Normally I’m a pretty nostalgic person. I get a little sad at the end of the year over all the good times that had passed, the loved ones we may have lost, and the blessings we were granted. Not this year. Nope. I will be grateful when the clock strikes midnight and 2014 has finally arrived and the Year from Hell as breathed its last.
Don’t let the door hit ‘ya 2013!
Image courtesy of Sira Anamwong / FreeDigitalPhotos.net
Last year as 2013 started my hubby and I toasted to the new year with our girls over sparkling cider with the hope that our family would be back home in Pennsylvania. Well we are, but it didn’t go down the way we hoped…
Who would have guessed just over two months later I would lose my job, and with it the sole source of income for the family. Unemployment in the state we were living in topped out at less than $400 a week, and I had been making more than that…much much more. Needless to say things went from bad to worse pretty fast. We moved to our home state to be closer to family and where there is a lower cost of living. A good idea but it took my kids away from the schools and friends they knew and forced them to start over in a location we weren’t (and still aren’t 100%) comfortable with.
Fortunately my husband found a job in the industry he worked in before we moved away. Unfortunately he makes about a fifth of what I had been making. I applied for jobs every week and went on interviews, but got nowhere.
Mean while my health, which had everything to do with me losing my job, just got worse and worse. It wasn’t long before the brain fog I was feeling everyday was seeping into the interviews and I couldn’t really hide it any more. I get up and get the kids to school and have every intention of getting lots of things done, but most of the time I end up laying down and going back to sleep. I had my first appointment with one of the best rheumatologists in the city, who happens to be highly respected for her work across the country, and it was awful – I’m not looking forward to a second appointment in a few weeks (that’s another post for another time),
Then there was the violent meeting between my husband and a large deer while he was on the way home from work one night that totaled our car. We couldn’t get a loan to get a decent car and bought a car older and worth less than the one that was totaled. My husband seems fairly confident in this decision. I wish I was. In the less than two months we’ve had it, it spent almost two weeks back at the place we bought trying to figure out what was wrong with it and we owe them another $200. My in-laws felt bad because they found and convinced us to buy it so they paid to have some of the other stuff wrong with it fixed. (Yes, we bought a car we knew had problems because that’s all we could afford.)

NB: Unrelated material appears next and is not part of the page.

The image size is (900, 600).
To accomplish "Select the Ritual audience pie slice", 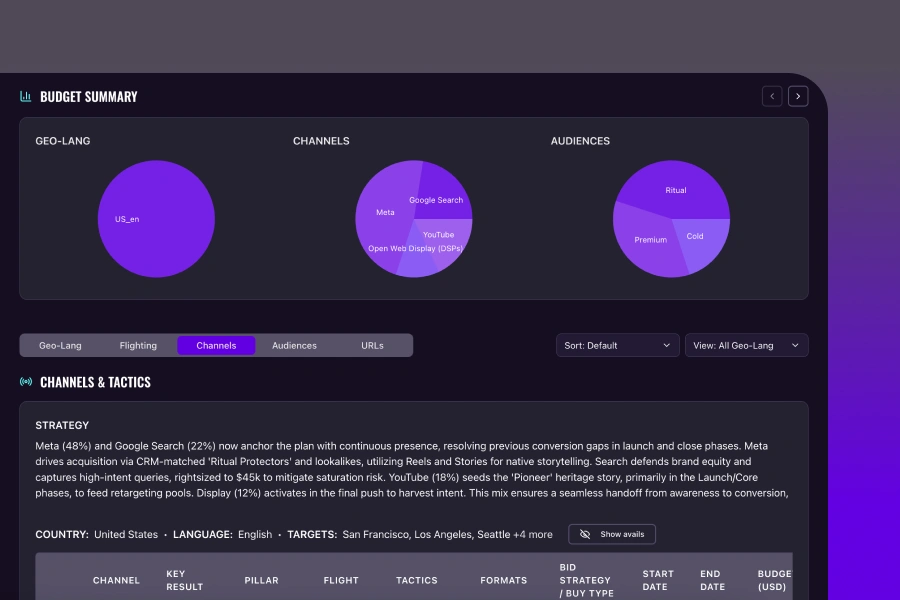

I know it sounds like it, but it wasn’t all bad. I’ve been spending more time with my daughters. I’ve been cooking more, which means more things “from scratch” and less from a box like my husband does. My girls seem to like and it. I’m getting to cook with the girls and teach them a few things, which they seem to enjoy – but it can be hard to tell sometimes with a 15 year old.
Let’s not forget I wrote my first novel. It still seems strange to type. I’ll be working on editing that and writing the next one in January. I don’t know where it’ll take me. Hopefully someone will read what I write, and I’ve got some ideas on how to get it out there, but at the moment telling some stories and getting them out of my head and on the page is the important part. I mean it doesn’t make much sense to plan on publishing and marketing when you don’t have a finished story yet. So I’m focusing on one step at a time.
It’s so hard to look back and realize that in less than a year we went from giving to Toys for Tots and food pantries to receiving from them. I know it’s just a bump in the road. I know we’ll get through this. We’re together and that’s the most important part. Our family and friends are being really supportive and that’s huge.
Despite everything that happened in this year we’re still hopeful. Things will get better. It doesn’t change the fact that 2013 sucked.